Your task. These entries must be printed again exactly as they are.

══════════

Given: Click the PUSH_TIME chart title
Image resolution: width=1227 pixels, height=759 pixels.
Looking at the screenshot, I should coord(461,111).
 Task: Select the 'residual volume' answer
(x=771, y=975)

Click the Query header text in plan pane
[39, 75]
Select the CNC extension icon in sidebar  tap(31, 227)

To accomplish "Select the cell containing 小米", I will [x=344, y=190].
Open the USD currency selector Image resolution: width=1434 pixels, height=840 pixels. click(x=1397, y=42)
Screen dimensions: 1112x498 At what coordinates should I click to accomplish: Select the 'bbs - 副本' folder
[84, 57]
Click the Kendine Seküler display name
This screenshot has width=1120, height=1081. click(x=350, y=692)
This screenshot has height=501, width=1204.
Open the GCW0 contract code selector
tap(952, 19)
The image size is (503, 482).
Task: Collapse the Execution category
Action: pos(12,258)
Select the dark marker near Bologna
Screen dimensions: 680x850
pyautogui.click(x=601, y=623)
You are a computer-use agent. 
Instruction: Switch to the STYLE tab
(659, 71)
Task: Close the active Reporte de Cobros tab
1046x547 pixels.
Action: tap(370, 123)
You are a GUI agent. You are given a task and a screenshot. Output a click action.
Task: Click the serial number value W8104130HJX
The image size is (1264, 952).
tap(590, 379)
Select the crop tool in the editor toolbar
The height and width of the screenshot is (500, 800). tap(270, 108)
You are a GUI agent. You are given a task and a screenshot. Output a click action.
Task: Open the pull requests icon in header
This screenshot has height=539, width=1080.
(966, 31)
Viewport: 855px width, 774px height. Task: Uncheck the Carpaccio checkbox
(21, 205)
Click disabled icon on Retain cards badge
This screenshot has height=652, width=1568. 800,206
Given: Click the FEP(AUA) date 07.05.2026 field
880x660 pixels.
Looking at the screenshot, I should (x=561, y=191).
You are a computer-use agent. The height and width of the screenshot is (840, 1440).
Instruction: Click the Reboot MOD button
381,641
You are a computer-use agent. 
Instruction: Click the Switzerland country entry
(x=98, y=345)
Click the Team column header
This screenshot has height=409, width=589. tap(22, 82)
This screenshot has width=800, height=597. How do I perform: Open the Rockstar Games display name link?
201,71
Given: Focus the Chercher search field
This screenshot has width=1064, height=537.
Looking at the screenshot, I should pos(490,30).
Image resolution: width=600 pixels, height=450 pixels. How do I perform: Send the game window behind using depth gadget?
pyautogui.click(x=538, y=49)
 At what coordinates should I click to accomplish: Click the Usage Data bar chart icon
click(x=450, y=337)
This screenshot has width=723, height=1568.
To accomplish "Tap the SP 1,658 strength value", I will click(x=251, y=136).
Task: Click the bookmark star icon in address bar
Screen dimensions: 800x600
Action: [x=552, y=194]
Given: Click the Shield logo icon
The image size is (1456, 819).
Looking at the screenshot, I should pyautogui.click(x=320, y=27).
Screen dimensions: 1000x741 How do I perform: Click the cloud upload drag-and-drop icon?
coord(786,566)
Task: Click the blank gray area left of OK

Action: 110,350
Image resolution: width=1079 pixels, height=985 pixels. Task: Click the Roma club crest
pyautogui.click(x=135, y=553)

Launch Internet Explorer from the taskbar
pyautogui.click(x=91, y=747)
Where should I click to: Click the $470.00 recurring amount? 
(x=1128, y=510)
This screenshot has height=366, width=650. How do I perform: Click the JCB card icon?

══════════

Task solution.
Given: Click the PUSH_TIME chart title
Image resolution: width=1227 pixels, height=759 pixels.
Looking at the screenshot, I should coord(461,111).
 Task: Select the 'residual volume' answer
(x=771, y=975)

Click the Query header text in plan pane
[39, 75]
Select the CNC extension icon in sidebar  tap(31, 227)

To accomplish "Select the cell containing 小米", I will [x=344, y=190].
Open the USD currency selector Image resolution: width=1434 pixels, height=840 pixels. click(x=1397, y=42)
Screen dimensions: 1112x498 At what coordinates should I click to accomplish: Select the 'bbs - 副本' folder
[84, 57]
Click the Kendine Seküler display name
This screenshot has width=1120, height=1081. click(x=350, y=692)
This screenshot has height=501, width=1204.
Open the GCW0 contract code selector
tap(952, 19)
The image size is (503, 482).
Task: Collapse the Execution category
Action: pos(12,258)
Select the dark marker near Bologna
Screen dimensions: 680x850
pyautogui.click(x=601, y=623)
You are a computer-use agent. 
Instruction: Switch to the STYLE tab
(659, 71)
Task: Close the active Reporte de Cobros tab
1046x547 pixels.
Action: tap(370, 123)
You are a GUI agent. You are given a task and a screenshot. Output a click action.
Task: Click the serial number value W8104130HJX
The image size is (1264, 952).
tap(590, 379)
Select the crop tool in the editor toolbar
The height and width of the screenshot is (500, 800). tap(270, 108)
You are a GUI agent. You are given a task and a screenshot. Output a click action.
Task: Open the pull requests icon in header
This screenshot has height=539, width=1080.
(966, 31)
Viewport: 855px width, 774px height. Task: Uncheck the Carpaccio checkbox
(21, 205)
Click disabled icon on Retain cards badge
This screenshot has height=652, width=1568. 800,206
Given: Click the FEP(AUA) date 07.05.2026 field
880x660 pixels.
Looking at the screenshot, I should (x=561, y=191).
You are a computer-use agent. The height and width of the screenshot is (840, 1440).
Instruction: Click the Reboot MOD button
381,641
You are a computer-use agent. 
Instruction: Click the Switzerland country entry
(x=98, y=345)
Click the Team column header
This screenshot has height=409, width=589. tap(22, 82)
This screenshot has width=800, height=597. How do I perform: Open the Rockstar Games display name link?
201,71
Given: Focus the Chercher search field
This screenshot has width=1064, height=537.
Looking at the screenshot, I should pos(490,30).
Image resolution: width=600 pixels, height=450 pixels. How do I perform: Send the game window behind using depth gadget?
pyautogui.click(x=538, y=49)
 At what coordinates should I click to accomplish: Click the Usage Data bar chart icon
click(x=450, y=337)
This screenshot has width=723, height=1568.
To accomplish "Tap the SP 1,658 strength value", I will click(x=251, y=136).
Task: Click the bookmark star icon in address bar
Screen dimensions: 800x600
Action: [x=552, y=194]
Given: Click the Shield logo icon
The image size is (1456, 819).
Looking at the screenshot, I should pyautogui.click(x=320, y=27).
Screen dimensions: 1000x741 How do I perform: Click the cloud upload drag-and-drop icon?
coord(786,566)
Task: Click the blank gray area left of OK

Action: 110,350
Image resolution: width=1079 pixels, height=985 pixels. Task: Click the Roma club crest
pyautogui.click(x=135, y=553)

Launch Internet Explorer from the taskbar
pyautogui.click(x=91, y=747)
Where should I click to: Click the $470.00 recurring amount? 
(x=1128, y=510)
This screenshot has height=366, width=650. How do I perform: Click the JCB card icon?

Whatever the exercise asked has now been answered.